** What to work on **
1. In the article on ethics and shareholders, what did James Hardie under-fund?
2. Reproduce word for word the passage of the article on ethics and shareholders that begins with "Ethics and shareholders" and stops after "of asbestos-related diseases.".
3. Write a continuation of the article on ethics and shareholders, picking up after its final sentence.

** Passage for review **
Ethics and shareholders
A version of this article was first published: The Sydney Morning Herald and The Age - 28 August 2004
On assuming the Chair of the building products group, James Hardie, Meredith Hellicar offered what I believe to have been a sincere expression of regret that the company had under-funded the foundation that it had established to compensate victims of asbestos-related diseases.
Yet, in expressing her regrets, Ms Hellicar went on to make the point that company directors have always to act with an eye to the interests of shareholders.
The fact of the matter is we can't wish away our legal and fiduciary duties. As much as we would like to, in many respects, at the end of the day we're custodians on behalf of the shareholders. We have obligations to our shareholders. I think that perhaps that's been forgotten in all of this.
In making this observation, Meredith Hellicar highlighted the fact that many company directors, and their advisers, operate in an environment of what might be called 'structural irresponsibility'. Conventional wisdom is that their job is simply to act always to increase the wealth of shareholders, providing only that the means they employ are lawful.
Additional ethical considerations are considered to be 'optional extras' ... good to consider - just as long as they don't get in the way of achieving the primary goal. This helps to explain the tone of regret and frustration that can be heard in Ms Hellicar's comments. She seems to be saying, "we know what it would be right to do, but we can't. Our duty to our shareholders comes before any other consideration that we might hold in mind for individuals".
The same kind of structure seems to bind the approach taken by many professional advisers. Their refrain is that if it's lawful and in line with the instructions of my clients, then it's okay.

** Data extracts **
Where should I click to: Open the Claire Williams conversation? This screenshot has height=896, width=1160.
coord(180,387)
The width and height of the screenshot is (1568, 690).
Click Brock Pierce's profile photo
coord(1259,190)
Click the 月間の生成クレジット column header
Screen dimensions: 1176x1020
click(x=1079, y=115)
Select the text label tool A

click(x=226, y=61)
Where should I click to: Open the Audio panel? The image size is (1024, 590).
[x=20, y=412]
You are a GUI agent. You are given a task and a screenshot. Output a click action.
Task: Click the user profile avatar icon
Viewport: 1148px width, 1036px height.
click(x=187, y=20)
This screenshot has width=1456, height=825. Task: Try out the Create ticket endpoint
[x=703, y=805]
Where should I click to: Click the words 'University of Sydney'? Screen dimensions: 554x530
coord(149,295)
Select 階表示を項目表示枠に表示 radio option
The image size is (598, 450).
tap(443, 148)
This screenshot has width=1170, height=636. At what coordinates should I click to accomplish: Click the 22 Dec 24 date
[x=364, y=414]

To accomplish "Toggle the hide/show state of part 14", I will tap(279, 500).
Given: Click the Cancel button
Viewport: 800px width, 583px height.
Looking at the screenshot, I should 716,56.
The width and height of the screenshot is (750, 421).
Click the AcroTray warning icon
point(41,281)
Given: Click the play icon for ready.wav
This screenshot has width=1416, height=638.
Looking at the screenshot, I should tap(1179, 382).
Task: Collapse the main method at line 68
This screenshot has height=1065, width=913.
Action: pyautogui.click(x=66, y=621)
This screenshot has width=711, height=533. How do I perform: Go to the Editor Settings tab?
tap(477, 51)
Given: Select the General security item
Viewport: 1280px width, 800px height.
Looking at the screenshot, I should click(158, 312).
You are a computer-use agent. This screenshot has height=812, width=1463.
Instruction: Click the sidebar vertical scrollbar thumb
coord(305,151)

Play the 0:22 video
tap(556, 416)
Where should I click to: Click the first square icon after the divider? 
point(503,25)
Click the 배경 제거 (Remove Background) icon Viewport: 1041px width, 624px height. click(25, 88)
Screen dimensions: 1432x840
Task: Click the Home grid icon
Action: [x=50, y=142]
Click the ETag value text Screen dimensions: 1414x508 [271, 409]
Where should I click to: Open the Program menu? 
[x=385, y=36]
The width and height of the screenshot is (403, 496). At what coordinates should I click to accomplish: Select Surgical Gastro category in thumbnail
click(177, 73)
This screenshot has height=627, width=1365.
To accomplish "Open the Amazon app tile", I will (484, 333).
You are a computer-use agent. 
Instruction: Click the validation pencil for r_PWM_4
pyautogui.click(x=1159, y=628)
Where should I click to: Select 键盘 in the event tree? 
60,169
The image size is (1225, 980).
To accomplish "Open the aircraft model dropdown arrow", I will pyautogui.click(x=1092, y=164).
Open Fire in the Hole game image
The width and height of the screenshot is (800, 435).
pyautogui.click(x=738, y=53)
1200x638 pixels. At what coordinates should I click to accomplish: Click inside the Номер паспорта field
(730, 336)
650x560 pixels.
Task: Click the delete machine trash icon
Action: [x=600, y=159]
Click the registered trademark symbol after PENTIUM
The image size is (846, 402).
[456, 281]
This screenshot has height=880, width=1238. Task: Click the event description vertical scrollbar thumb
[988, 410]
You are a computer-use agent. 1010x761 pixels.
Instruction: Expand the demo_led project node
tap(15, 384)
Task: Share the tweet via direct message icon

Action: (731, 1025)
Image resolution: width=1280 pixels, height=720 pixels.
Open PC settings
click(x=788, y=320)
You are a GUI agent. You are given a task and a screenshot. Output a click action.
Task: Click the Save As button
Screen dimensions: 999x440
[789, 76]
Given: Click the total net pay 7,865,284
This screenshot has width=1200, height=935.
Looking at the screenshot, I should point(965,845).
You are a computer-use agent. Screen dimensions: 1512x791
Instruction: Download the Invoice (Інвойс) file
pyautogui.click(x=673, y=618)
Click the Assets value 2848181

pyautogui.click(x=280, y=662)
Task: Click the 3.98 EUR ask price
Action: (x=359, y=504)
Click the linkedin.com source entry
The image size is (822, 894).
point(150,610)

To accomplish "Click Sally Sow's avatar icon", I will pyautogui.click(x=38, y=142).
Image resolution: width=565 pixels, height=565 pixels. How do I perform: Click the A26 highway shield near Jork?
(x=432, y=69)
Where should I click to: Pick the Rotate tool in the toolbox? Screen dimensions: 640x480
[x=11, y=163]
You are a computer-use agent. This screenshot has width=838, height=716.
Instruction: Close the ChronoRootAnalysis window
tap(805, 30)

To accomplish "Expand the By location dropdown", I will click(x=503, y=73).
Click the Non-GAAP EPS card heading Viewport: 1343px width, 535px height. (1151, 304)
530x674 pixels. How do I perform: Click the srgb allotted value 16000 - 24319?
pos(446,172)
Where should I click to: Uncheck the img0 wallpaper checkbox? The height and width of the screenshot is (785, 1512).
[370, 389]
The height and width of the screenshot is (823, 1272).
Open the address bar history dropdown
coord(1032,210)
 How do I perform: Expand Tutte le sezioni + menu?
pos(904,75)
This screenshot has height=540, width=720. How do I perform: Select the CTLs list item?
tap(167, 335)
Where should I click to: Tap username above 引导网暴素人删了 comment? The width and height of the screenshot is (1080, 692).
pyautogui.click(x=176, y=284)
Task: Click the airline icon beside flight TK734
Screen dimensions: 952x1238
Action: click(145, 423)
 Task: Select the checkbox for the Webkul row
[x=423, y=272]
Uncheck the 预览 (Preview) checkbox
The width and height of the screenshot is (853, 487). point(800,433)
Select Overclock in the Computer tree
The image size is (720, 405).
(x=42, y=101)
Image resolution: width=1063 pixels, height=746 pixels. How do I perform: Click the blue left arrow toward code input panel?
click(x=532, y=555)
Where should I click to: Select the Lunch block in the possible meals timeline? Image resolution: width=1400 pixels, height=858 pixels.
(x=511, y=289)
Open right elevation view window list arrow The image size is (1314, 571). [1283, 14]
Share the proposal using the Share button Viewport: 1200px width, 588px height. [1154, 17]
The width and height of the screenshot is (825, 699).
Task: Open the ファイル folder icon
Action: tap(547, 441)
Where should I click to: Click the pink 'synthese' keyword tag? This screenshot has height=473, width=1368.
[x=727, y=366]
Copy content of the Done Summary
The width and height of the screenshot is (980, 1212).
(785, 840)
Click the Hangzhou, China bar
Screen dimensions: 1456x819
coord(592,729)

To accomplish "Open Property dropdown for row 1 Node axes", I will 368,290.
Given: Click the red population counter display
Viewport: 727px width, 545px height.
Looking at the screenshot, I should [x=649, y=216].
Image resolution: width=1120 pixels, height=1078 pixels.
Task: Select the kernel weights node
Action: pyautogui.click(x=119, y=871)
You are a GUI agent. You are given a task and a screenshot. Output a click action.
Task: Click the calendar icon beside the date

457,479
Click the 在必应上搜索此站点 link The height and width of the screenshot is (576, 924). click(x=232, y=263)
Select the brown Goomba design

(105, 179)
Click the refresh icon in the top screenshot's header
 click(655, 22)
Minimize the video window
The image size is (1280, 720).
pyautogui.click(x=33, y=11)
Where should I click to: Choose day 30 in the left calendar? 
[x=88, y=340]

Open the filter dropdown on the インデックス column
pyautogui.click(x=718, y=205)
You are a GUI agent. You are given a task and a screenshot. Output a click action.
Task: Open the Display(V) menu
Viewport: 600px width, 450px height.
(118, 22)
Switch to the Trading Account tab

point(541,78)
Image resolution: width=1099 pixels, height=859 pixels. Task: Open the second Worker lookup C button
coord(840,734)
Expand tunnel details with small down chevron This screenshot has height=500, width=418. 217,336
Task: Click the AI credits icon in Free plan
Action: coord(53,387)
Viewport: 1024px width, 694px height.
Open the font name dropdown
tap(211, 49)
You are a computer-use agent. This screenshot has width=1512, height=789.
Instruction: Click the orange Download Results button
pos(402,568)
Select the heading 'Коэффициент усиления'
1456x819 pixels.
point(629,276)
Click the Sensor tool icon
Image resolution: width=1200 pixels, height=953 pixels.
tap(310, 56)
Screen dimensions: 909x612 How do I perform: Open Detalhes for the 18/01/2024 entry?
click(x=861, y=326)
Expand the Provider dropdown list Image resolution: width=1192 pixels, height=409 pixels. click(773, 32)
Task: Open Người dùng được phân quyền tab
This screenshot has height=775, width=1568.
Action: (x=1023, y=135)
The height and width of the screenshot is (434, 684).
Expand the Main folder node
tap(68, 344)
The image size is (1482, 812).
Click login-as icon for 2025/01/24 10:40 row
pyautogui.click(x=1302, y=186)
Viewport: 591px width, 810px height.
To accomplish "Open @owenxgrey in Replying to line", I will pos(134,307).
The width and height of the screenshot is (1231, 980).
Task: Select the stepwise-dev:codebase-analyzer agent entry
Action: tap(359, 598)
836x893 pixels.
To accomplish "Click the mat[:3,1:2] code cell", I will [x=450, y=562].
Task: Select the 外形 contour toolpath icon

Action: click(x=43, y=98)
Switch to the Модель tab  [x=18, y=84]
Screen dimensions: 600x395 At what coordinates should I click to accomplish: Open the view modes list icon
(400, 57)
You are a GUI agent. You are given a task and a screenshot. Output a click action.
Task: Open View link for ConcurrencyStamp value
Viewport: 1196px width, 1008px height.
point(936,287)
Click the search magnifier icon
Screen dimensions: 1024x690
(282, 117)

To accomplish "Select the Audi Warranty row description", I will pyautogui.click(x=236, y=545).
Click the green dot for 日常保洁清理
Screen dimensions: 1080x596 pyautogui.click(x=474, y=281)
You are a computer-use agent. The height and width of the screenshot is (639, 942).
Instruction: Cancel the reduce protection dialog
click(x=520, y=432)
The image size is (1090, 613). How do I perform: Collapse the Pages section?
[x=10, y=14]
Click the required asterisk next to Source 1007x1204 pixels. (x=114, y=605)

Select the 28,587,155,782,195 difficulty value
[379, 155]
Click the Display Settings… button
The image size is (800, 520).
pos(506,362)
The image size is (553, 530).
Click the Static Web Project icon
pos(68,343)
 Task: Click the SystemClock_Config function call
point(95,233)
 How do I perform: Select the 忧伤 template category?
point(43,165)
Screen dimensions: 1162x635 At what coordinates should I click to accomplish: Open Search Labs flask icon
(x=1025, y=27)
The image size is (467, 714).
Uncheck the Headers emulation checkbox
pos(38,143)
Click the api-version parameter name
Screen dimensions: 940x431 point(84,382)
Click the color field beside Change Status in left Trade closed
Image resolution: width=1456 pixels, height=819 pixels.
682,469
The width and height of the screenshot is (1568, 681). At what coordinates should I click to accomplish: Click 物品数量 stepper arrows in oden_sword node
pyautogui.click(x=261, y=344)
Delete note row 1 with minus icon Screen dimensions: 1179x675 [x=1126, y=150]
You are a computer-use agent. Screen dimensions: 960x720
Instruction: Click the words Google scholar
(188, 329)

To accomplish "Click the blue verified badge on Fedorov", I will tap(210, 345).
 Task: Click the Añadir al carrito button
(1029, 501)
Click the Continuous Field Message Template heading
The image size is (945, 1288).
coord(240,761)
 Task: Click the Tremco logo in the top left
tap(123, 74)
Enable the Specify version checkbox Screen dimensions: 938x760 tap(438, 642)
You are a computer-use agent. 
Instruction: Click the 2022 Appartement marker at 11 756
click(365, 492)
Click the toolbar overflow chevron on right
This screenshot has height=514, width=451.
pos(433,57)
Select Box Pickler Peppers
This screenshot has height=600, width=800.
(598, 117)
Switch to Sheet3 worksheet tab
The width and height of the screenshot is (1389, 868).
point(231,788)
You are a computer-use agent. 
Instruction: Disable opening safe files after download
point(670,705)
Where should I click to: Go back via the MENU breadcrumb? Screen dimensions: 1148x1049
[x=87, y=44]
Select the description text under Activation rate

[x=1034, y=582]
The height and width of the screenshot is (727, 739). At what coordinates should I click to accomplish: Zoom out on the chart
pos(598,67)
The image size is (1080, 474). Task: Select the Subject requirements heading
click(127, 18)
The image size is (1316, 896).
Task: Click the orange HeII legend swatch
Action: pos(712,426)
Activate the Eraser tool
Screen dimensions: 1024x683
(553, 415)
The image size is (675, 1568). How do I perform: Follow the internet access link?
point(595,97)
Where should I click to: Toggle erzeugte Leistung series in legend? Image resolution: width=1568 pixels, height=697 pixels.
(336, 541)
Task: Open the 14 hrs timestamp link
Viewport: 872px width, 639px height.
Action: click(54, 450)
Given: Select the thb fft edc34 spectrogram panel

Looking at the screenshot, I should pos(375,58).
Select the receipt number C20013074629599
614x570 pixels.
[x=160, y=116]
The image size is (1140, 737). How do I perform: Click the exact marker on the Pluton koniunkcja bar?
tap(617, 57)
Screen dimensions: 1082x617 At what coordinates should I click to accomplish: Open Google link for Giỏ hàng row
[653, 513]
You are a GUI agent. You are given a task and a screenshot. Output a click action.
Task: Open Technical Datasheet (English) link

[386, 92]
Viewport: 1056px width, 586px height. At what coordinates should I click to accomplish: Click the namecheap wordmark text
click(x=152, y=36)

** Task results **
1. The foundation it had established to compensate victims of asbestos-related diseases.

2.
Ethics and shareholders
A version of this article was first published: The Sydney Morning Herald and The Age - 28 August 2004
On assuming the Chair of the building products group, James Hardie, Meredith Hellicar offered what I believe to have been a sincere expression of regret that the company had under-funded the foundation that it had established to compensate victims of asbestos-related diseases.

3.
Thus, the foundations of 'structural irresponsibility' are laid. The legal obligation of directors, advisers and so on all conspire to bring about a collective 'washing of the hands' when it comes to broader ethical obligations of a kind that should be owed by one human being to another. Perhaps more than most, those who sit on the Board of James Hardie will know the details of the truly terrible deaths suffered by the victims of diseases like mesothelioma. As human beings they cannot help but be moved by their plight. Yet, as company directors we are told that none of this can be taken into account - unless it coincides with the interests of shareholders.
The James Hardie case raises a host of fundamental issues that deserve serious consideration. They include the need for a comprehensive review of the legal privilege of limited liability - not in order that it be repealed but rather, that we might recalibrate our ethical understanding of what this privilege entails.
More immediately, we should test the assumption that shareholders are mono-dimensional wealth seekers who care relatively little about the means by which they are enriched. And most importantly, we need to review any laws that effectively limit company directors from taking into account proper ethical considerations that any moderately decent human being would acknowledge as being important.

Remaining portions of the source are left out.